Other scenes from Die Hard are also staged on a lower budget. Skyscraper can’t afford to have Carrie make an improvised bomb out of a computer monitor and an office chair, so she gets the villains’ attention by setting fire to some waste paper bins instead. (In a magnificent final touch, one bin fire is put out by a disembodied hand holding a fire extinguisher.)
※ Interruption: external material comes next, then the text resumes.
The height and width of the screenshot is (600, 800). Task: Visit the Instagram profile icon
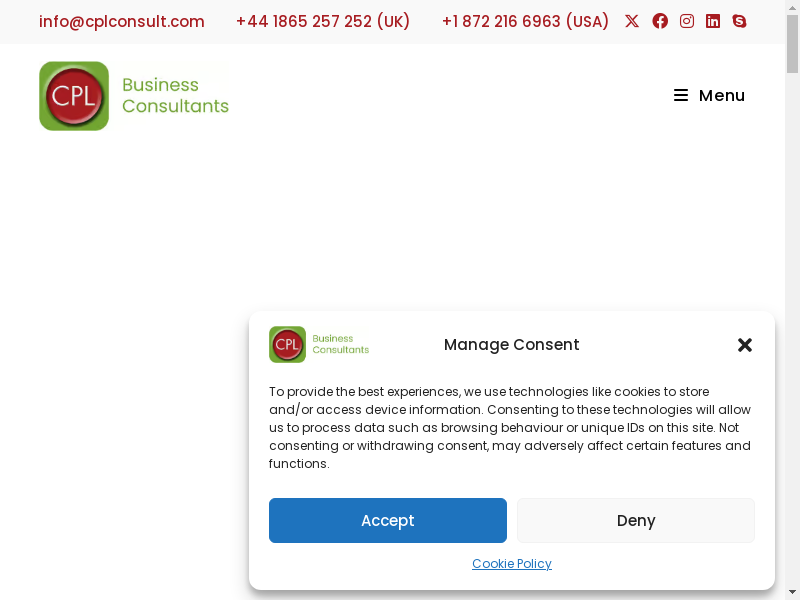pyautogui.click(x=687, y=21)
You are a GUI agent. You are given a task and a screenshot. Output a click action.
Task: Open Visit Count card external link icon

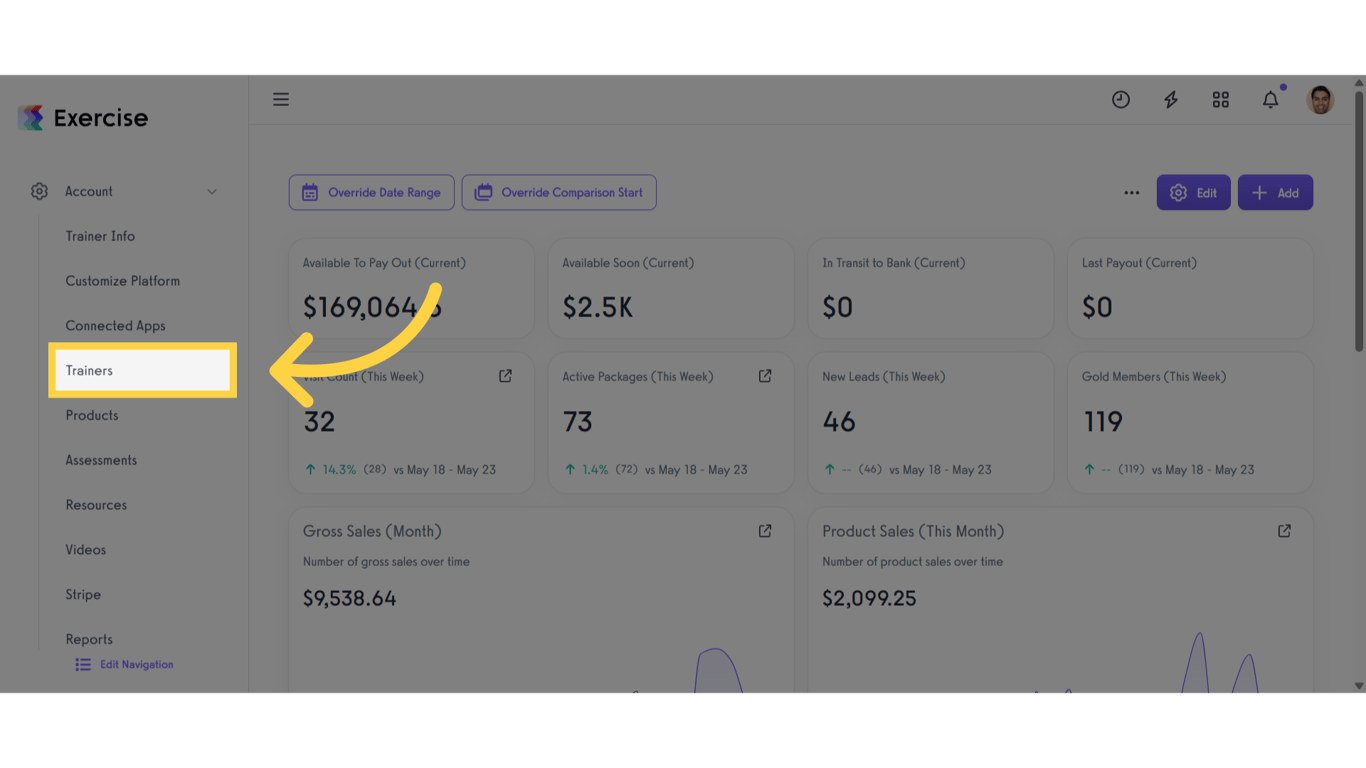pos(505,376)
What Skyscraper lacks in tension it soon makes up for with its comically awful performances. The rank-and-file villains are from the similar school of casting as the ones in Die Hard – for some reason, low-ranking goons in 80s and 90s movies always took incredible care of their hair. Not a split end amongst them. Fairfax, by contrast, is completely off the wall: Charles M Huber clearly isn’t here for the acting, and he spends much of the film mangling lines from Shakespeare, shooting people, screaming and then breaking into massive, freakish grin. As a big screen performance, it borders on the avant-garde.
Elsewhere, you’ll find some brilliantly awful accents (“I won’t say a verd without my attorney being present!”), terrible lines of dialogue (“Well, excuse me for still believing in Sunday walks in the park and little babies!”) and wonderful expressions of pain (“Ooh, mah leg!”).
Less enjoyable are the leering and inordinately lengthy sequences that focus on Anna Nicole Smith’s physique, which are more disquieting than anything else. But as one of the most blatant and laughably uneven Die Hard clones ever made, Skyscraper is seldom less than fascinating – especially in the moments where the filmmakers appear to have thrown the script over their shoulder and made stuff up on the fly.
Remember the kid from earlier on, the one riding around on his little plastic bike? One of the film’s recurring gags (or we treated it like a gag) is that Carrie keeps telling him that he’ll be seeing his mommy real soon. The trouble is, we saw his mother being gunned down in cold blood moments earlier, so we were just waiting for someone to break the bad news to the poor boy. But then, right there in the final reel, a body’s wheeled into the back of an ambulance, covered in bandages, strapped to a gurney and seemingly dead.
“See?” Carrie says to the boy, bundling him in the back of the ambulance with the body. “I told you everything would be alright.”
Now, assuming the mother is indeed alive, we can’t imagine why the director didn’t include a close shot of the woman sitting up on the gurney, smiling and reassuring her son. Instead, she just lies there, bandaged up and completely unrecognisable. For all we know, the original actress walked off the film, leaving the filmmakers without anyone to play the boy’s mother. Or alternatively, it’s all a grim joke – the mother really is dead, and nobody, not even the paramedics, bothered to correct Carrie or the kid.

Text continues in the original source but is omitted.